The answer depends strongly on your audience. I agree that keeping the slides simple is nicer, and more engaging. Your not tempted to just read your slides, but they serve as a visual anchor for your audience and help them follow the talk. If your doing a sales presentation or similar, a Steve Jobs-style presentation can help you "wow" the audience. Also, you can use slides mostly to convey information that you can't with speech, e.g. graphs, screenshots, etc..

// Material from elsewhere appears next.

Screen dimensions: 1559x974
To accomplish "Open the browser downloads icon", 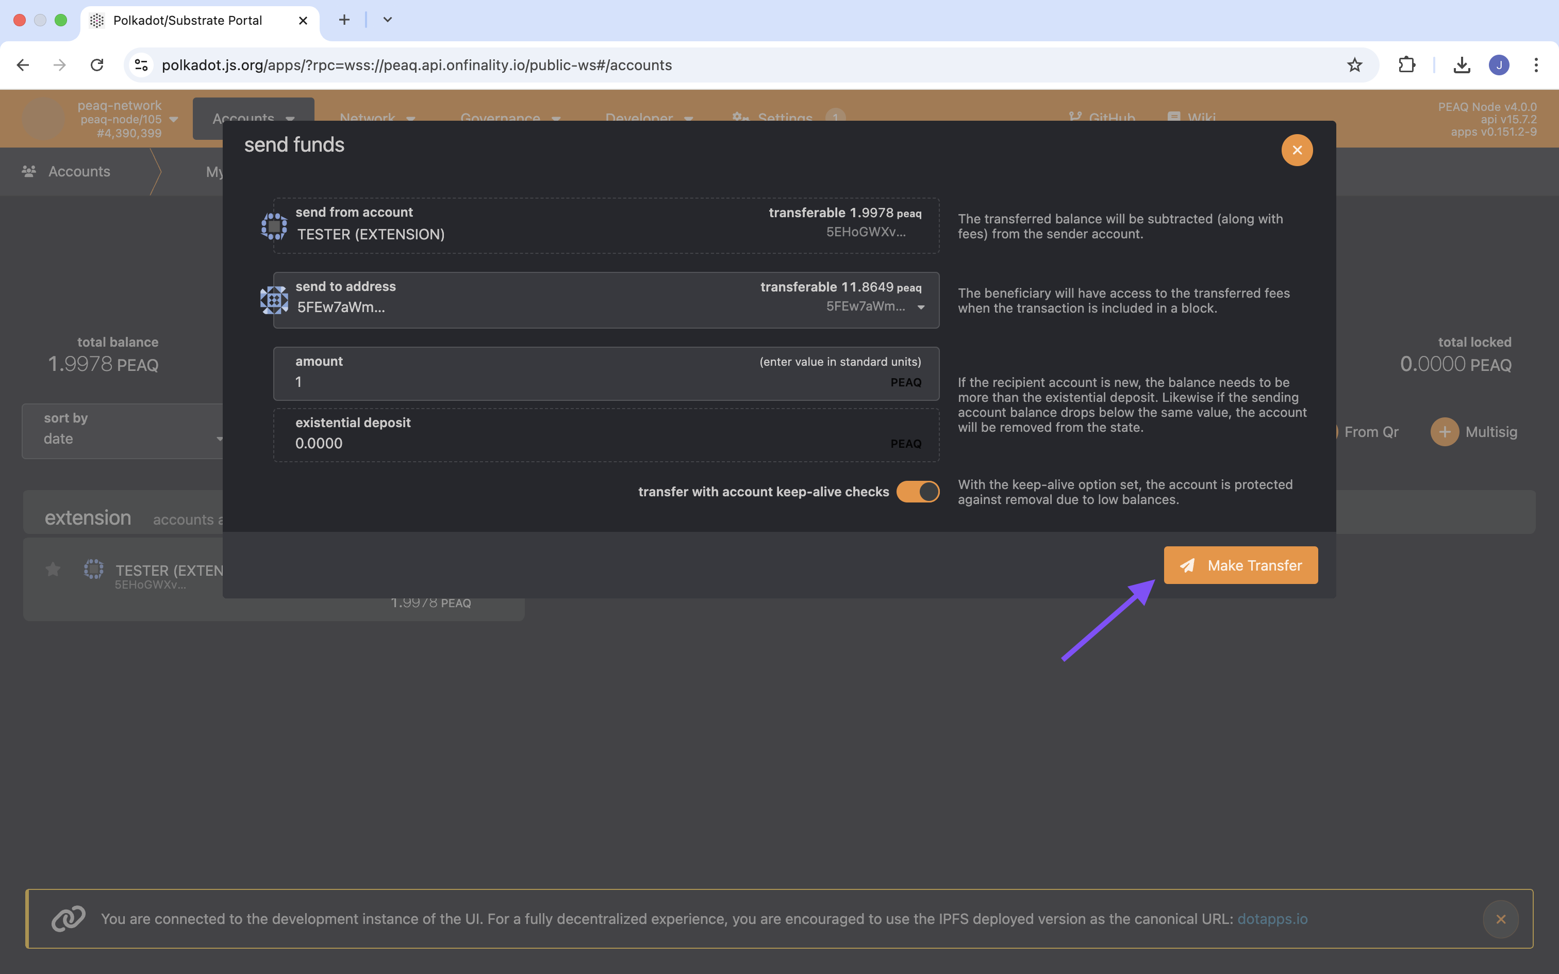I will pos(1461,65).

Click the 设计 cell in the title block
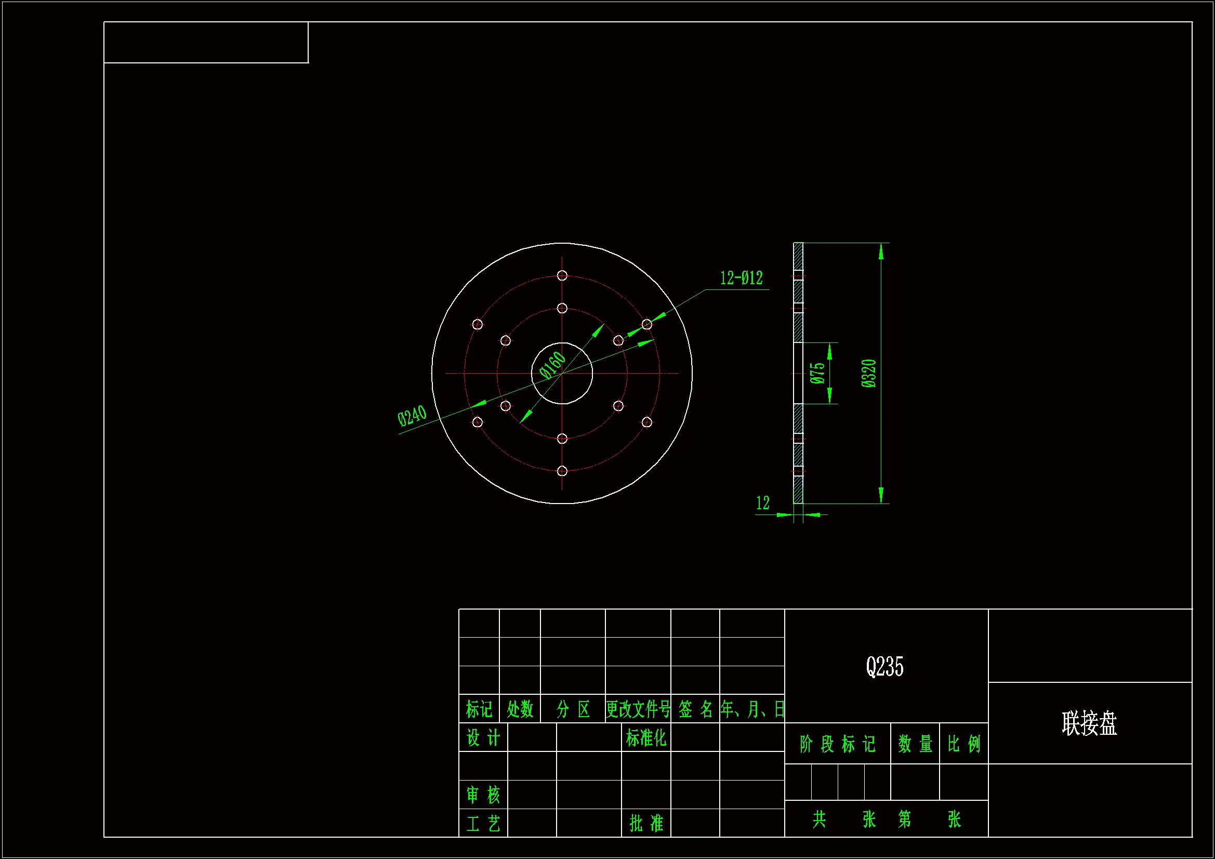point(483,738)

However, as I said, you have to consider your audience. In my field (particle physics), typically half of the audience is staring at their laptops during a talk. Some of them are following your slides there, some are doing something completely different. There are dozens of plots and numbers and technical details that you have to show, so the slides are typically pretty dense. In fact, the whole purpose of many talks is to "present plots", so your talking is auxilliary to the slides, not the other way around. You explain certain features of the images, guesticulating, and answering questions. The other thing is that our slides serve as documentation for the talks, so people expect to understand the gist of the talk by looking at the slides afterwards. As an (advanced) student, people would even give me their research talk slides instead of papers or books to learn from.
So, giving a "nice", "best-practice" talk in a work meeting of physiscists, you'd probably confuse and disappoint them, if they are listening at all. If you are in the humanities, you'd probably not use powerpoint at all, or just one or two slides with important quotes.
My tip is to look at what your colleagues are doing, and to start from there. It can never hurt to clean it up a bit, make it concise and legible, but at the same time try not to alienate your audience.